- Data entries

--*--

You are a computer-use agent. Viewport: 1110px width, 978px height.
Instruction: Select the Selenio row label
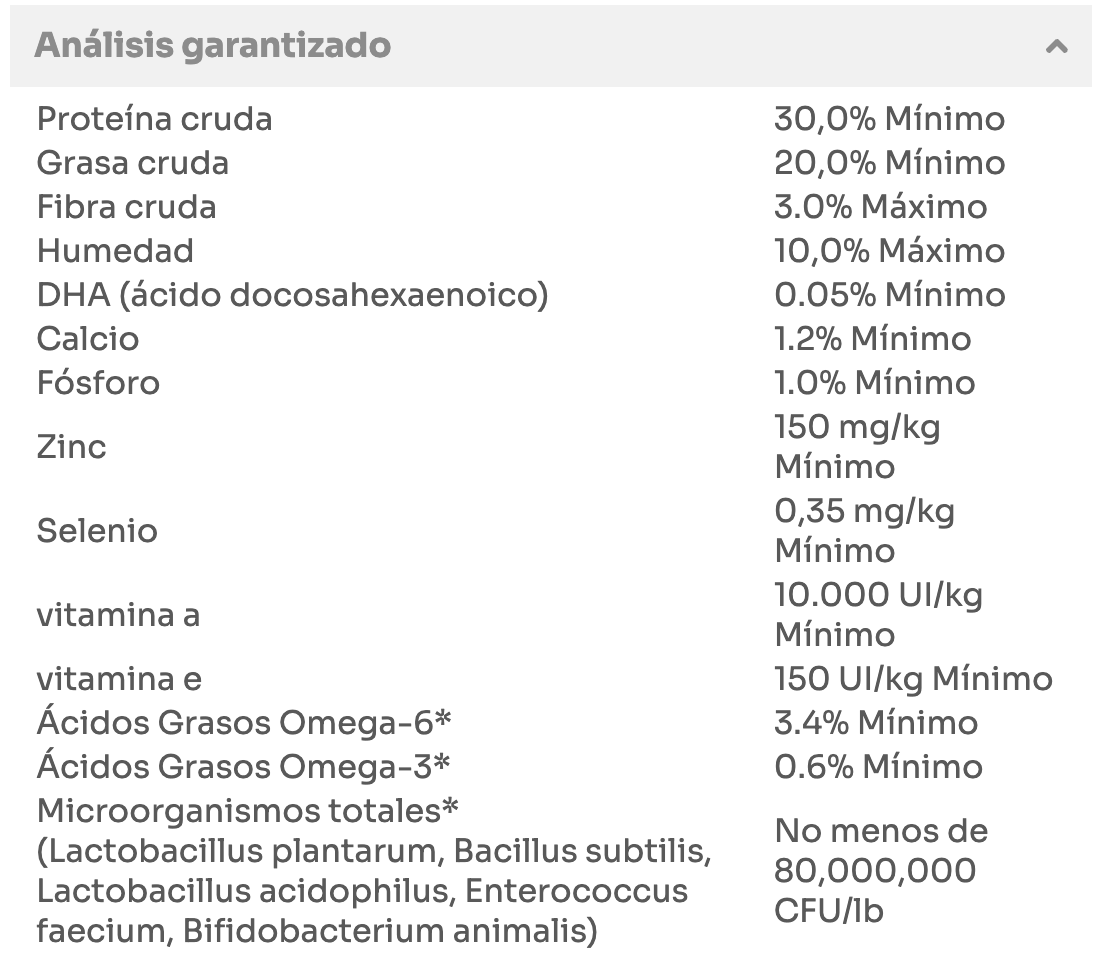tap(97, 531)
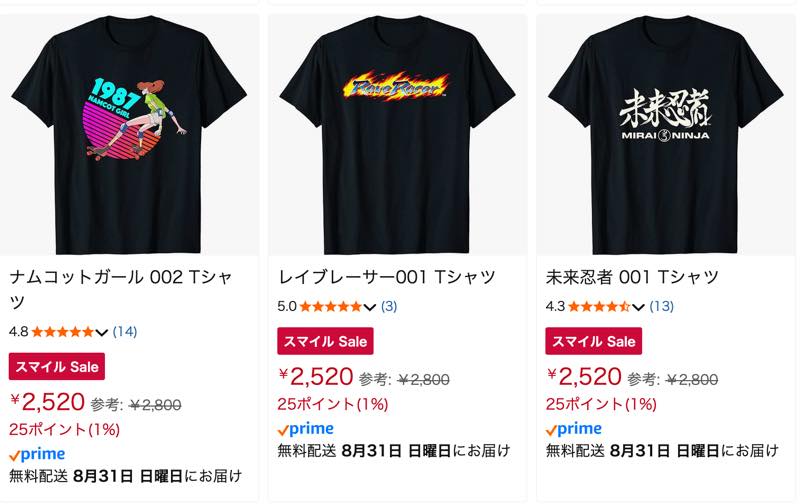Expand the rating chevron beside 4.8 stars

[102, 333]
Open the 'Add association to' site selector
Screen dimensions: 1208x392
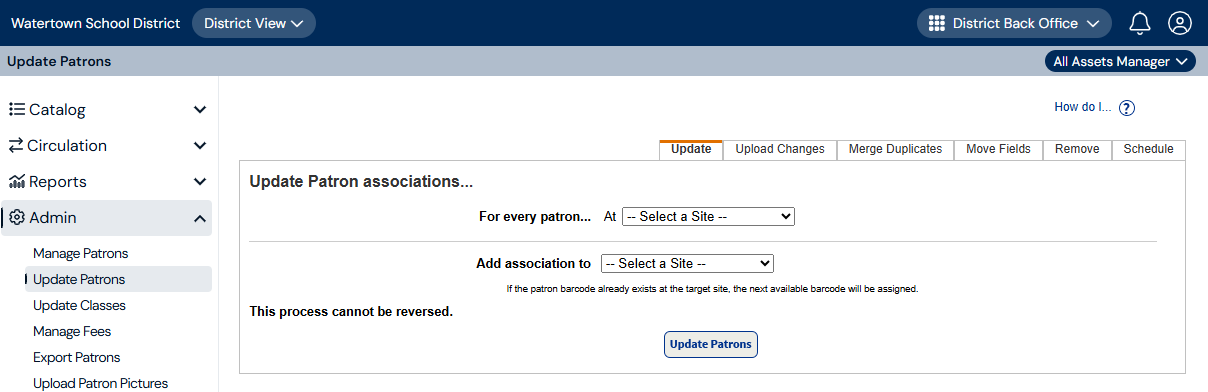687,263
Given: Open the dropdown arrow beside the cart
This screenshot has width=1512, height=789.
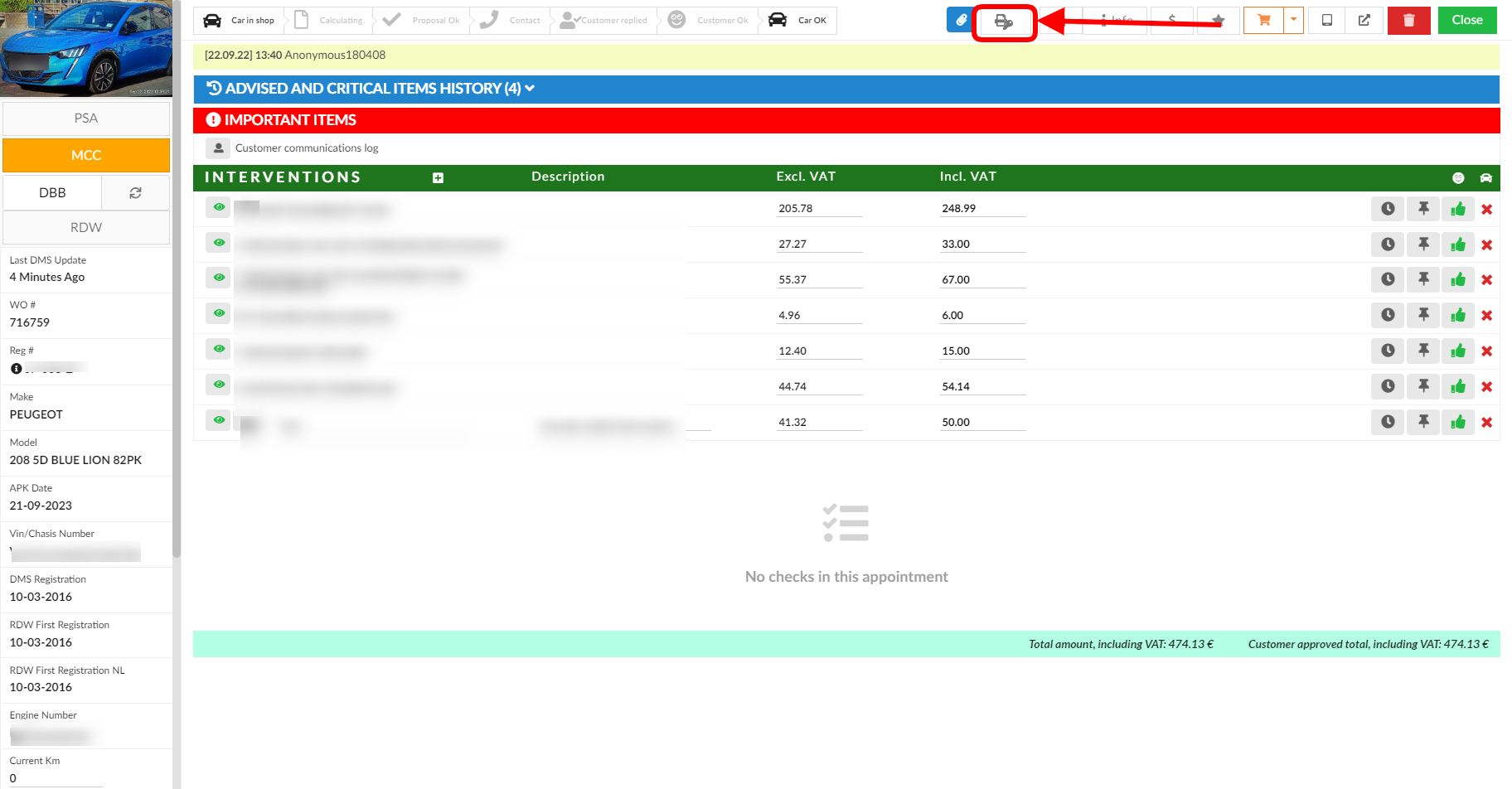Looking at the screenshot, I should click(1293, 21).
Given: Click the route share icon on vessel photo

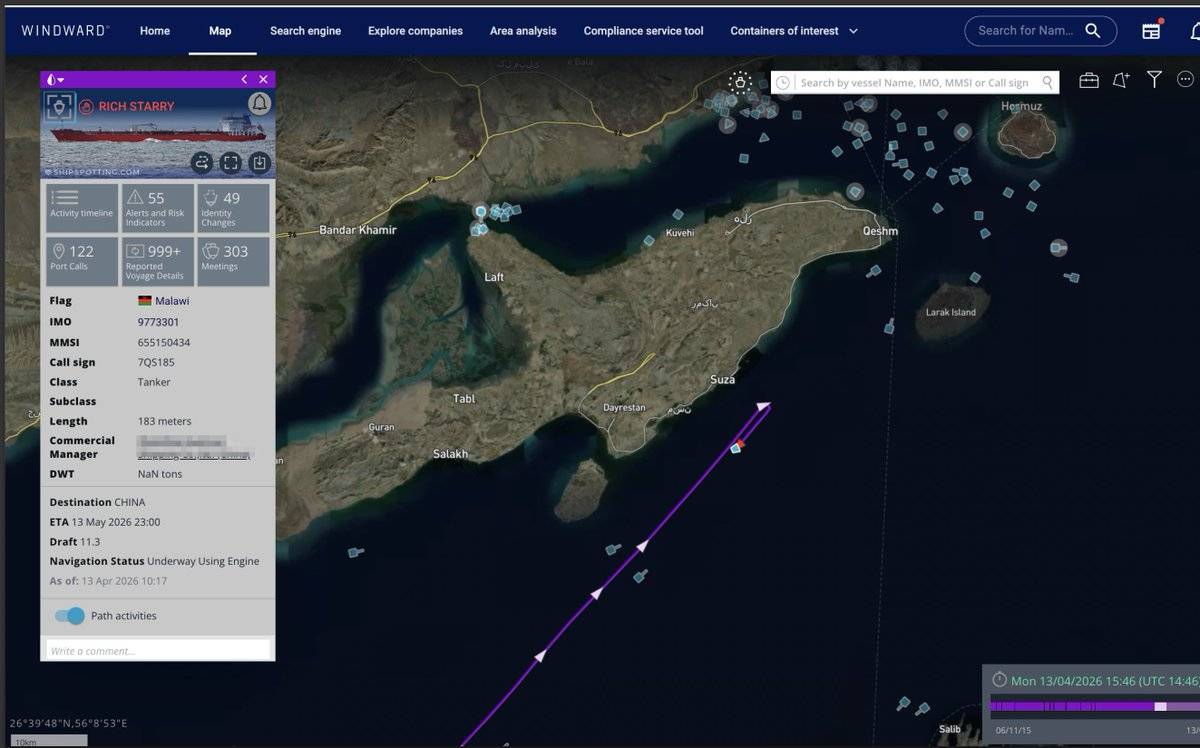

--*--

Once you find the line containing "Screen dimensions: 1208x392", transcribe it and each line after it to the end of the records exactly, and leave out the pictures.

- Written answer
Screen dimensions: 1208x392
687,263
Given: Open the dropdown arrow beside the cart
This screenshot has width=1512, height=789.
Looking at the screenshot, I should click(1293, 21).
Given: Click the route share icon on vessel photo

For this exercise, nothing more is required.